Your instructions → Could you lay out the data below as a numbered list, starting with its first line and going on through the line that contains "click(x=1186, y=618)", with both of those lines included and blank lines left out?

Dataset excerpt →
:::::

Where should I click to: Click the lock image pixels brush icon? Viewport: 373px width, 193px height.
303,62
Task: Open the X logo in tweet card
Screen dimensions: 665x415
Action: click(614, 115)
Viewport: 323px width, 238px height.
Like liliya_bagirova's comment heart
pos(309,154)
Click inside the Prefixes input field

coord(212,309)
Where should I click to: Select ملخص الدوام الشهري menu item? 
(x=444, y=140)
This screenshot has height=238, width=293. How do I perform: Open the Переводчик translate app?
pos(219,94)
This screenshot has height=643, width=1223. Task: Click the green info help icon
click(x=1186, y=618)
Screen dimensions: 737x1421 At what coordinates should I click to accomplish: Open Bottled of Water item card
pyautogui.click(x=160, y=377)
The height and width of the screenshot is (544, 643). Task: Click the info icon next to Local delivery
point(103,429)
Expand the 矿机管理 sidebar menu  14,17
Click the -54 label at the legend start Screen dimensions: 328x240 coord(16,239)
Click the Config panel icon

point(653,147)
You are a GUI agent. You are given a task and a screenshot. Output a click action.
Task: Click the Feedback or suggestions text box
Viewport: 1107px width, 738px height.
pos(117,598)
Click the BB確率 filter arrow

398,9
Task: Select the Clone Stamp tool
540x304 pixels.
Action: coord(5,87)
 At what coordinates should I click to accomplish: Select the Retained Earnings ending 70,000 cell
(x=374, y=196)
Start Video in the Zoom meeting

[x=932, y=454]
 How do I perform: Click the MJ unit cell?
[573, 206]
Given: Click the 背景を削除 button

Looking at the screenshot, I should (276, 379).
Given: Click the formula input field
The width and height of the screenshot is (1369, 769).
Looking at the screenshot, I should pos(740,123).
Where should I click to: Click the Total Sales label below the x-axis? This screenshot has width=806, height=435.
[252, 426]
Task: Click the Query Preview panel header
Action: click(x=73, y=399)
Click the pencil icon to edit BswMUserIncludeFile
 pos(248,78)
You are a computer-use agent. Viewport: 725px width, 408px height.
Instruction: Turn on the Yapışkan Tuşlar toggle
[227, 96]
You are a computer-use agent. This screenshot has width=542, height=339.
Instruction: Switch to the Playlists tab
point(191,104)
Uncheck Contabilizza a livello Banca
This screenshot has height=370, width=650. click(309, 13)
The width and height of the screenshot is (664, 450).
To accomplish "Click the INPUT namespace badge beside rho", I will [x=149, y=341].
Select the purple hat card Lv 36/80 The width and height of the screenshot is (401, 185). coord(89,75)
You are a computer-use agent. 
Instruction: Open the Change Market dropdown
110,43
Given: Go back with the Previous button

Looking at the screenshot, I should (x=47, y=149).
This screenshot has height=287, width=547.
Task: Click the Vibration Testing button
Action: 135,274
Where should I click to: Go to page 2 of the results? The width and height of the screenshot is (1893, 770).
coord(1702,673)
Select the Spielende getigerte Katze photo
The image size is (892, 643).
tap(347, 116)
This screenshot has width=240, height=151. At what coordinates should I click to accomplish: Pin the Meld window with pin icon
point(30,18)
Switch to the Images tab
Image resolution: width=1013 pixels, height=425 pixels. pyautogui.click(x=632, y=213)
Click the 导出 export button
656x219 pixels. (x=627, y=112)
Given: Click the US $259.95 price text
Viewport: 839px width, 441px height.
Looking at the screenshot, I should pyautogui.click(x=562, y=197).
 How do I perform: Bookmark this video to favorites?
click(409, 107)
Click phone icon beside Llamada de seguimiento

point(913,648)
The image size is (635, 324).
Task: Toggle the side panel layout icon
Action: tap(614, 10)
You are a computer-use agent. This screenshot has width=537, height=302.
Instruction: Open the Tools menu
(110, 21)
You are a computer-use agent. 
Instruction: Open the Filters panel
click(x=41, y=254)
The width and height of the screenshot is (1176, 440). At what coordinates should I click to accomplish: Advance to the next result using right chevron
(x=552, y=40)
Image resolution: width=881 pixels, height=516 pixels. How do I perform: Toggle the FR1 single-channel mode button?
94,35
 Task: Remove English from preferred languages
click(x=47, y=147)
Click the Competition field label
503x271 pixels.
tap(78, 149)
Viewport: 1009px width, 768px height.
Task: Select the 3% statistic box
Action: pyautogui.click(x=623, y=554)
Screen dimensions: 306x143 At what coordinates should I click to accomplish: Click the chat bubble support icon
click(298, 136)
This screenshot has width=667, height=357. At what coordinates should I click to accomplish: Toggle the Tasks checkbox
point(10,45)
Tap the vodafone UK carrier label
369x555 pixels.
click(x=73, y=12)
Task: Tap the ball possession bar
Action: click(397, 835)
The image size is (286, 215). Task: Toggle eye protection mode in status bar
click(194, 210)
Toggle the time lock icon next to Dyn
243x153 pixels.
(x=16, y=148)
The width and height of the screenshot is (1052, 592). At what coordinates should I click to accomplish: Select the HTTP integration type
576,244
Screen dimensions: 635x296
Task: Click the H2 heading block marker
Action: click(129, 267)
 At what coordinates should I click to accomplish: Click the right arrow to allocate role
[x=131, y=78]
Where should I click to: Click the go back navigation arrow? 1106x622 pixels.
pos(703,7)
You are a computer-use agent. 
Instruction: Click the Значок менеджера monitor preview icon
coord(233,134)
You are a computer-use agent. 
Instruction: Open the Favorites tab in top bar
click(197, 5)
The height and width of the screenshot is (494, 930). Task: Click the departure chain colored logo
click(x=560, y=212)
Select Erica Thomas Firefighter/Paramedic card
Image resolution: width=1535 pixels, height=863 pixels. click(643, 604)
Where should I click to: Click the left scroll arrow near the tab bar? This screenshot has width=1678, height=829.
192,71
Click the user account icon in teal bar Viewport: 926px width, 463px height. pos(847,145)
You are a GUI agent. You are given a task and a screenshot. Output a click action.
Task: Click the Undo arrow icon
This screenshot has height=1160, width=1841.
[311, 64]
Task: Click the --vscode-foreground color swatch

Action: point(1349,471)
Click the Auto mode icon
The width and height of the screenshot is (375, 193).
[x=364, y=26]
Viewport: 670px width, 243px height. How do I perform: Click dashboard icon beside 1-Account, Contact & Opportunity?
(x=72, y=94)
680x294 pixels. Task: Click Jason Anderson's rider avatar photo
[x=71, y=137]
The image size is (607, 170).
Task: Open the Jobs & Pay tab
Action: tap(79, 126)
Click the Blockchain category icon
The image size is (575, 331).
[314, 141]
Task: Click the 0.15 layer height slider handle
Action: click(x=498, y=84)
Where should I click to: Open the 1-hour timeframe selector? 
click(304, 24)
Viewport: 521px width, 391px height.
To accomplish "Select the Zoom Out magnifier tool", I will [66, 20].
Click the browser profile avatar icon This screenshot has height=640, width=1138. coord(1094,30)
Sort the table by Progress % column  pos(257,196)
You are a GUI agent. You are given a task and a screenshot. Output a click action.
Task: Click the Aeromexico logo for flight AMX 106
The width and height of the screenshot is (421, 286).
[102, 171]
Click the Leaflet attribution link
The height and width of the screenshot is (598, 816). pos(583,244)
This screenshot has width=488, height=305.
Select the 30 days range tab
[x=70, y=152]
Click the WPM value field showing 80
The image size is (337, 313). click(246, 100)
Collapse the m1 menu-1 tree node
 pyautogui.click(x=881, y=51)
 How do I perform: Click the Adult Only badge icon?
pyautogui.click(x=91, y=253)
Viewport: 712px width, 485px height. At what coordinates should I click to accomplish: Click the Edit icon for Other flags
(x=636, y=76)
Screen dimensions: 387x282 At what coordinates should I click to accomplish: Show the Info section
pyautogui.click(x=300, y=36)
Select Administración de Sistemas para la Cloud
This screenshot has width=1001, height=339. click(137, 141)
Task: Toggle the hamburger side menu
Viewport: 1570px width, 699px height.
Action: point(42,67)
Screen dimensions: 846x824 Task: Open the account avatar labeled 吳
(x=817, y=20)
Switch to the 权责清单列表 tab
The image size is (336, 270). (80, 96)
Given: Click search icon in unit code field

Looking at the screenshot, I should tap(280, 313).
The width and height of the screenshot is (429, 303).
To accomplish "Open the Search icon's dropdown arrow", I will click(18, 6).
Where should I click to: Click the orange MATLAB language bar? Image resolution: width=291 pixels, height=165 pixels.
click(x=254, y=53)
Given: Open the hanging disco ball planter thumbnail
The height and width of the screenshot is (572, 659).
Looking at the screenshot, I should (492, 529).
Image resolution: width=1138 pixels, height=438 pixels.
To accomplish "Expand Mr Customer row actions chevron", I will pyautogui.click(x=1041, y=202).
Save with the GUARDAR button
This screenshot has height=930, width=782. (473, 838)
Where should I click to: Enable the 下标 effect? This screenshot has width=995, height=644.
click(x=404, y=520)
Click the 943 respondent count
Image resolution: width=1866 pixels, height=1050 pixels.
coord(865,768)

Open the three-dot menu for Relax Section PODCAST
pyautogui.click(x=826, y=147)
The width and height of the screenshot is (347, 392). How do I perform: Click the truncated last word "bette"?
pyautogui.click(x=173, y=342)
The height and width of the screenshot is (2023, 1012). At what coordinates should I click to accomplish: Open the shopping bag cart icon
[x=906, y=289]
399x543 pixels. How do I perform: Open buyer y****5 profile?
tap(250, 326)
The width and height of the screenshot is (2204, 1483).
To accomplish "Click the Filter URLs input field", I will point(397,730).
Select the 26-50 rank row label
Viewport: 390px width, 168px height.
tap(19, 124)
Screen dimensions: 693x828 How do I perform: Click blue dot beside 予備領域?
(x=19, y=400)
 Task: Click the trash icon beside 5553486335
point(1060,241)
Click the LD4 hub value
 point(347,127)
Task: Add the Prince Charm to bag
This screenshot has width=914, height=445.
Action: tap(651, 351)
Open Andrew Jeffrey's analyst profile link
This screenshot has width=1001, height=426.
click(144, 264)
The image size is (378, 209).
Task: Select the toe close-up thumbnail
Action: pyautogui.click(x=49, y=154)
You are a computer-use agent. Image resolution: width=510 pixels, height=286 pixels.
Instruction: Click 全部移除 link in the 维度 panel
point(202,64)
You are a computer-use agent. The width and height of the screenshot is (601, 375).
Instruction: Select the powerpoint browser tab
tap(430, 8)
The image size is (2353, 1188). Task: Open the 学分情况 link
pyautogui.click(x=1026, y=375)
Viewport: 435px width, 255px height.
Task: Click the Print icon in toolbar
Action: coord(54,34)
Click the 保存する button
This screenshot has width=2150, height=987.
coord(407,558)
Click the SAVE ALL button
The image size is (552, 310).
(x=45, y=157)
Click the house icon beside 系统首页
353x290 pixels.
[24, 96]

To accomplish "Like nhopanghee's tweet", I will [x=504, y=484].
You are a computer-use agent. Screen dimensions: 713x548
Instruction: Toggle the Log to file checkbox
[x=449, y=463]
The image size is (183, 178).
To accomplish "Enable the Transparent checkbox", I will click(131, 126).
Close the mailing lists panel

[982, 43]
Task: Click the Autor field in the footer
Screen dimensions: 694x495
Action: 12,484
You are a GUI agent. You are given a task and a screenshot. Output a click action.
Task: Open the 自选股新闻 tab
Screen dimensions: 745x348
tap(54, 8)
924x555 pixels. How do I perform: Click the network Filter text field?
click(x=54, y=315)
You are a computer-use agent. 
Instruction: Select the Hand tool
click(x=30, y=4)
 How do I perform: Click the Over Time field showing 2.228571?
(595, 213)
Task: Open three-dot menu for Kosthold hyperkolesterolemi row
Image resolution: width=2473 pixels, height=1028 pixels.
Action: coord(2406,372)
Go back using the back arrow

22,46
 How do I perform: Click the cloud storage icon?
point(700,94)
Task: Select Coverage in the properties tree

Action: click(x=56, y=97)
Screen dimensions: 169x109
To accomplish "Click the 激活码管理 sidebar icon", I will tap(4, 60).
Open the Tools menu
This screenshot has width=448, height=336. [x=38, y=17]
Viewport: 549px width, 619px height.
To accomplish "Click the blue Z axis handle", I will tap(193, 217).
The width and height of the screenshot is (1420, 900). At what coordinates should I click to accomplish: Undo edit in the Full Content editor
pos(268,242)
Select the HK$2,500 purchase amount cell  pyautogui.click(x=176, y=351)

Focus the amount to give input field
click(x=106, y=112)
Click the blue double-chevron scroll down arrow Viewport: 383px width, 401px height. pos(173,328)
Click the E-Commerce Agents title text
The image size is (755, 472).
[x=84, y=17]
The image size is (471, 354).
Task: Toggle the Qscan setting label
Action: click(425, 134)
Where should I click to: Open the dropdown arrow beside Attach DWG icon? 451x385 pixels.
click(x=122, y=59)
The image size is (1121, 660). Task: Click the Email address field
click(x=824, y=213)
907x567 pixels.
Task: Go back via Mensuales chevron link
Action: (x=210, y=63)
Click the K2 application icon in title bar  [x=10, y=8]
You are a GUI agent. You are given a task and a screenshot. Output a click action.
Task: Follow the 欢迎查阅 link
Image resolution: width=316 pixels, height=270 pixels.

:::::

Solution for this exercise →
1. Where should I click to: Click the lock image pixels brush icon? Viewport: 373px width, 193px height.
2. 303,62
3. Task: Open the X logo in tweet card
4. Screen dimensions: 665x415
5. Action: click(614, 115)
6. Viewport: 323px width, 238px height.
7. Like liliya_bagirova's comment heart
8. pos(309,154)
9. Click inside the Prefixes input field
10. coord(212,309)
11. Where should I click to: Select ملخص الدوام الشهري menu item? 
12. (x=444, y=140)
13. This screenshot has height=238, width=293. How do I perform: Open the Переводчик translate app?
14. pos(219,94)
15. This screenshot has height=643, width=1223. Task: Click the green info help icon
16. click(x=1186, y=618)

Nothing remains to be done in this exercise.